Engler Stefan · Ständerat · 2012-12-03
Engler Stefan · Ständerat · Graubünden · Fraktion CVP-EVP · 2012-12-03
Wortprotokoll
Ich möchte mich zuhanden der Materialien doch noch kurz zu Litera i äussern. Unter Litera i ist aufgeführt, dass in diesem Ausbauschritt 2025 verschiedene Einzelinvestitionen mit eingeschlossen sind. In der Botschaft ist nachzulesen, dass es bei den Erweiterungsinvestitionen der Privatbahnen vornehmlich um Projekte geht, die nicht in einem Grossprojekt enthalten sind und keinem Grossprojekt zugeordnet werden können. Trotzdem sagt die Botschaft, dass diese über den Bahninfrastrukturfonds finanziert werden sollen. Entsprechend ist dann in der bundesrätlichen Botschaft die Rede davon, dass im Agglomerationsverkehr sowie in Regionen mit starkem Tourismus- und Freizeitverkehr Ausbauten im Umfang von 400 Millionen Franken vorgesehen sind.

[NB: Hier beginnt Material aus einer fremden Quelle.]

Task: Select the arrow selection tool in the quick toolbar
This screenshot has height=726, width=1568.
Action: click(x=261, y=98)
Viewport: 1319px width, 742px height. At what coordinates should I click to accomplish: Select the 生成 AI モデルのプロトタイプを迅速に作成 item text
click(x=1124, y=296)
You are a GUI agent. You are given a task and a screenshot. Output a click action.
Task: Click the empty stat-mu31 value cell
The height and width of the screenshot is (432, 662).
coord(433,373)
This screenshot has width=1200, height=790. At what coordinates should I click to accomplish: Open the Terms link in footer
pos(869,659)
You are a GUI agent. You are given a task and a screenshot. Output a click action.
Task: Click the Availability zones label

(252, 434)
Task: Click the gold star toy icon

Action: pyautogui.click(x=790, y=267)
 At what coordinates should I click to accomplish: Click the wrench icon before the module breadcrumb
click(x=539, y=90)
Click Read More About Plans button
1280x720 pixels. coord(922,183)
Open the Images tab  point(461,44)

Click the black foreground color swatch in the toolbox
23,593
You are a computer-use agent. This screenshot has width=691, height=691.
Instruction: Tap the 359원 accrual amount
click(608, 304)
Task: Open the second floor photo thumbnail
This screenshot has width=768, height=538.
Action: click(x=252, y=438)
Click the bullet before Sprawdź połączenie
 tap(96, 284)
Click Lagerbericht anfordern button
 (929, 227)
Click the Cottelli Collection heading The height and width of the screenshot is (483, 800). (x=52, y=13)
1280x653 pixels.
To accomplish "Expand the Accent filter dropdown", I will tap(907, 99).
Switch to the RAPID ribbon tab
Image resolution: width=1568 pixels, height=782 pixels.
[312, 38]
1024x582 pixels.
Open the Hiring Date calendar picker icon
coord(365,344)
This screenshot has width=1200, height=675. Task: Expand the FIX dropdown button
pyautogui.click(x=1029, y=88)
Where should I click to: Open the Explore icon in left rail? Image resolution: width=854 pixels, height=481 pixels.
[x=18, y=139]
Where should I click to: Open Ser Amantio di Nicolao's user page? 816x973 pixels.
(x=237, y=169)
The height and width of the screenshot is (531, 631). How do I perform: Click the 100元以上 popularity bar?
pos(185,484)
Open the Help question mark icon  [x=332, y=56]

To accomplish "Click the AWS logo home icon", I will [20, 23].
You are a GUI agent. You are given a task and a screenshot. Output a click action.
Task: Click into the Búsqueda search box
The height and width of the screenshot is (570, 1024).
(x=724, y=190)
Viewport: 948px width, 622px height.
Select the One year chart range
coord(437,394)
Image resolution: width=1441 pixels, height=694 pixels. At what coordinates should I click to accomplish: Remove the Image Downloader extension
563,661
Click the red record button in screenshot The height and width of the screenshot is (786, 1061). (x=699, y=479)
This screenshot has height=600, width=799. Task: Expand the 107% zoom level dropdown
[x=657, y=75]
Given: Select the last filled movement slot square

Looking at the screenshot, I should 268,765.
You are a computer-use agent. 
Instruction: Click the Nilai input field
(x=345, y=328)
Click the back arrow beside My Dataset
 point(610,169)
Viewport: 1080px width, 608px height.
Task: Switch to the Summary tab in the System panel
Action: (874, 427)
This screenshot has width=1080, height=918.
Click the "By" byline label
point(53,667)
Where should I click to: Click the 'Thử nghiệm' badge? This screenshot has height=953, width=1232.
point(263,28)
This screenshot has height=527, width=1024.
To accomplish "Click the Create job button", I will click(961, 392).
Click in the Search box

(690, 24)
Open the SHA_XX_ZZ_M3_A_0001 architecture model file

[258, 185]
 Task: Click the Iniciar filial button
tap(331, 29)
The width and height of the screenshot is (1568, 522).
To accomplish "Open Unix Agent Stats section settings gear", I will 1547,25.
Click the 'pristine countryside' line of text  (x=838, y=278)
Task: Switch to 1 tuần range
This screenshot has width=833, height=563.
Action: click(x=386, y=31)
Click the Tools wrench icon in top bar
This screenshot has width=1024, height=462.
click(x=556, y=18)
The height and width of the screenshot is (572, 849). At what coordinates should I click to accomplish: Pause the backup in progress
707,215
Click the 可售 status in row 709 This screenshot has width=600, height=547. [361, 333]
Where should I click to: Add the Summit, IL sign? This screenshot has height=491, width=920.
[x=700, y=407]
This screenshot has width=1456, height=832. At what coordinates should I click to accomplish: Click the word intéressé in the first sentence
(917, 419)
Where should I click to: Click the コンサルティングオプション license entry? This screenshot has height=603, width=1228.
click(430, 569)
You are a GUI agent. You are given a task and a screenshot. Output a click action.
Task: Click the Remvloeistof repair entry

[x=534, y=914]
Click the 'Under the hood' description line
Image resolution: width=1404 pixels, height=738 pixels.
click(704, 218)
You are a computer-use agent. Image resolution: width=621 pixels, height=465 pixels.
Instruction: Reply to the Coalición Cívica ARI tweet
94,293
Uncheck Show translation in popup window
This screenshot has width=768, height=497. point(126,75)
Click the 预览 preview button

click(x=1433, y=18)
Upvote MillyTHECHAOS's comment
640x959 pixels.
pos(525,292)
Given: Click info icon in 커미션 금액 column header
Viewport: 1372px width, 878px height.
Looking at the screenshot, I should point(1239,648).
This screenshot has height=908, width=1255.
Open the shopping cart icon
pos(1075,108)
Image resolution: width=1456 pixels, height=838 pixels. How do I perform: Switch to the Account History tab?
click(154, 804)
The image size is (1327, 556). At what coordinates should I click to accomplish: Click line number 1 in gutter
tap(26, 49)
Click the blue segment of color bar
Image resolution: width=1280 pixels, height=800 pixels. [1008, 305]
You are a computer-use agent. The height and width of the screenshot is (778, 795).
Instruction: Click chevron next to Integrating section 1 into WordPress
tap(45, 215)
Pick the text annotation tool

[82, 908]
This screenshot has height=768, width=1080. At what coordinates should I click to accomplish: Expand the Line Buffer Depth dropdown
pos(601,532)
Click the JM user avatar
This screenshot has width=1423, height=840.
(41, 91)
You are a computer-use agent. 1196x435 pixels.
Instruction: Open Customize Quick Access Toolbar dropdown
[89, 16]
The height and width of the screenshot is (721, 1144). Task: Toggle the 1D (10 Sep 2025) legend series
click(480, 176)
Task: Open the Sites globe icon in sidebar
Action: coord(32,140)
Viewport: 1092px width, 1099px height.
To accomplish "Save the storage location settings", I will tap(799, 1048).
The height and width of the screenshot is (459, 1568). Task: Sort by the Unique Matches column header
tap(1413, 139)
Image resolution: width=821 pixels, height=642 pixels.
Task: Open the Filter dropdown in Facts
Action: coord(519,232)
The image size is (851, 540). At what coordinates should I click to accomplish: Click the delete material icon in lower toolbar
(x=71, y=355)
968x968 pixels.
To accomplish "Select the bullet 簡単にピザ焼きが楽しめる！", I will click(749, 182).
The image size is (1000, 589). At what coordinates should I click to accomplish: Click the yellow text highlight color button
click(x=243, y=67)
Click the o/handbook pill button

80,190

Es ist mir wichtig, zuhanden der Materialien zu sagen, dass damit auch folgende Erwartung verbunden ist: Wenn jetzt das Parlament über 3,5 Milliarden Franken hinausgeht, dürfen die für die KTU, für die Privatbahnen, vorgesehenen Mittel nicht etwa infrage gestellt werden.
Interessanterweise, auch das lässt sich aus der Botschaft herauslesen, lag der angemeldete Bedarf dieser Privatbahnen bei rund 1,5 Milliarden Franken insgesamt. Diese 400 Millionen Franken, die der Bundesrat für die Privatbahnen vorsieht, sind bezogen auf 3,5 Milliarden Franken 11,4 Prozent, bezogen auf 6,4 Milliarden Franken sind es nur noch 6,5 Prozent. Vergleiche ich die Streckenlängen der Privatbahnen mit denen der SBB, so stelle ich fest, dass die SBB über rund 3000 Kilometer fahren und die Privatbahnen ein Streckennetz von insgesamt 2000 Kilometer befahren.
Ich möchte zuhanden der Materialien gesagt haben, dass die Privatbahnen erwarten, dass die Mittel mindestens im Umfang, wie in der Botschaft vorgesehen, auch ausgelöst werden können.